ウクライナ “セベロドネツクで市の半分を奪還”と投稿

東部ルハンシク州でウクライナ側の主要拠点とされるセベロドネツクでは、完全掌握を目指すロシア軍と反撃するウクライナ軍との間で激しい攻防が続いています。
ルハンシク州のガイダイ知事は5日、「ロシア軍はセベロドネツクを70%支配していたが、この2日間で彼らは撃退され、ウクライナ軍は市の半分まで取り戻した」とSNSに投稿し、ウクライナ軍がロシア軍を押し返し、市の5割まで奪還したことを明らかにしました。
イギリス国防省は最新の戦況分析で、ロシア軍は東部ルハンシク州での戦闘に装備や訓練が貧弱な親ロシア派の予備役の兵士を動員しているとしたうえで「ロシア軍の勢いは鈍い」と指摘しました。
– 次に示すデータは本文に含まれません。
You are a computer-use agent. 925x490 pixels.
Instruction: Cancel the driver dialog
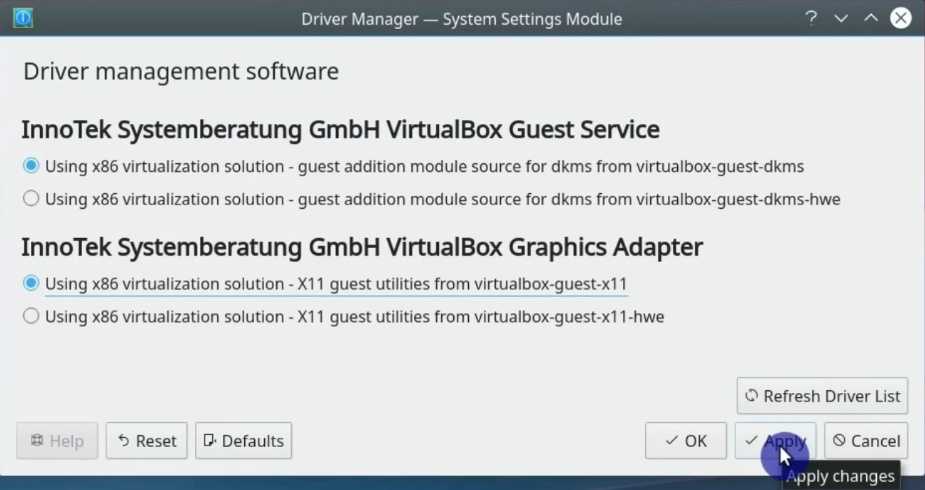click(x=866, y=441)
ゼレンスキー大統領 セベロドネツクに隣接する都市など訪問

ウクライナのゼレンスキー大統領はセベロドネツクに隣接する都市などを訪問したことを6日、明らかにしました。
ゼレンスキー大統領は軍の司令官と話したり、兵士と一緒に写真を撮ったりする動画をSNSに投稿したうえで、ビデオ演説で「出会ったすべての人を誇りに思う」と述べ兵士らを激励しました。

ウクライナ東部でウクライナ側が抵抗

ウクライナ東部では攻勢を強めるロシア軍に対しウクライナ側の抵抗が続き、内務省が管轄する準軍事組織「国家親衛隊」は5日、ロシア側の戦車や装甲車を次々と破壊する動画をSNSで公開しました。
ウクライナ軍の参謀本部は2月に侵攻が始まってから6月5日までに戦死したロシア側の兵士が3万1150人に上ると主張しています。
またイギリス国防省は最新の戦況分析で、ロシア軍は東部ルハンシク州での戦闘に装備や訓練が貧弱な親ロシア派の予備役の兵士を動員しているとしたうえで「ロシア軍の勢いは鈍い」と指摘しました。
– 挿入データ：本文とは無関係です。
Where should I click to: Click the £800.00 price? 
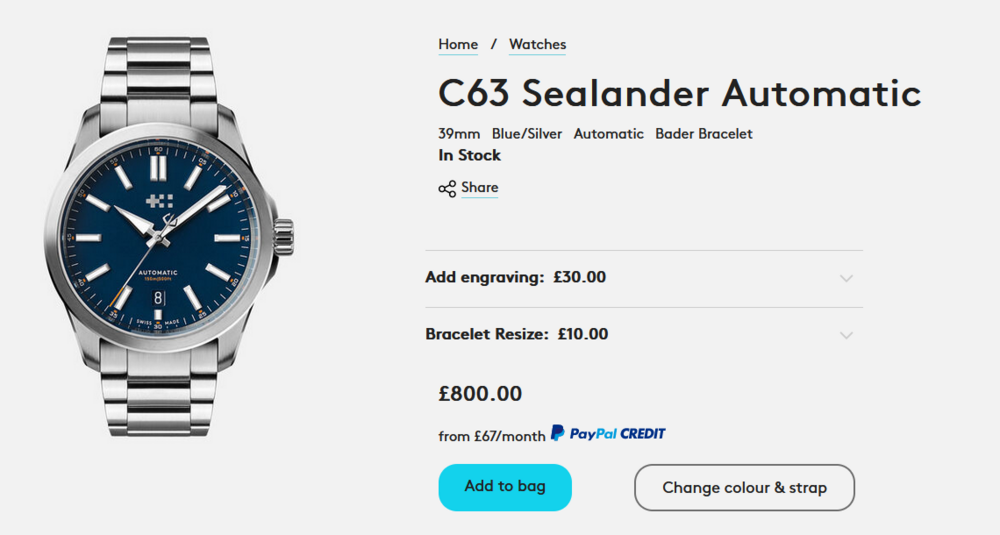(480, 394)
ウクライナの公共放送 キーウに対するミサイル攻撃 動画を公開

ウクライナの公共放送は5日に公開した動画で、首都キーウに対するロシア軍のミサイル攻撃について伝えました。この中でミサイルの着弾の直後に現場付近で撮影されたとみられる映像が紹介されていて、黒い煙と炎がたちのぼる様子が写されています。
また飛行中のミサイルとみられる物体が写された映像もあり、高速で空を横切っていく様子が確認できます。

サッカーW杯 ウクライナ出場ならず ヨーロッパ予選プレーオフ

サッカーのウクライナ代表は5日に行われたワールドカップヨーロッパ予選のプレーオフでウェールズに0対1で敗れ、4大会ぶりのワールドカップ出場はなりませんでした。
カタール大会のヨーロッパ予選のプレーオフはことし3月下旬に行われる予定でしたが、ロシアによる軍事侵攻のため今月に延期されていました。

仏大統領 プーチン大統領を批判も対話重視 ウクライナ外相は非難

フランスのマクロン大統領は3日に伝えられたフランスの新聞のインタビューで、ウクライナへの軍事侵攻を続けるロシアのプーチン大統領について「歴史的かつ根本的な間違いを犯している」と述べ、改めて批判しました。
その一方で「ロシアに屈辱を与えてはならない。外交的な手段で出口を作ることができなくなるからだ」とも述べ、停戦交渉をめぐってフランスが仲介役を担うためにもプーチン大統領と対話ができる関係を維持したいという考えを示しました。
マクロン大統領は制裁強化などの必要性を訴える一方で、先月、プーチン大統領と電話で会談するなど対話を継続することも重視しています。
マクロン大統領の今回の発言についてウクライナのクレバ外相は4日、ツイッターに投稿し「ロシアに屈辱を与えることを避けようと呼びかけることは、フランスやそのような呼びかけをするほかのすべての国が屈辱的になるだけだ」と非難しました。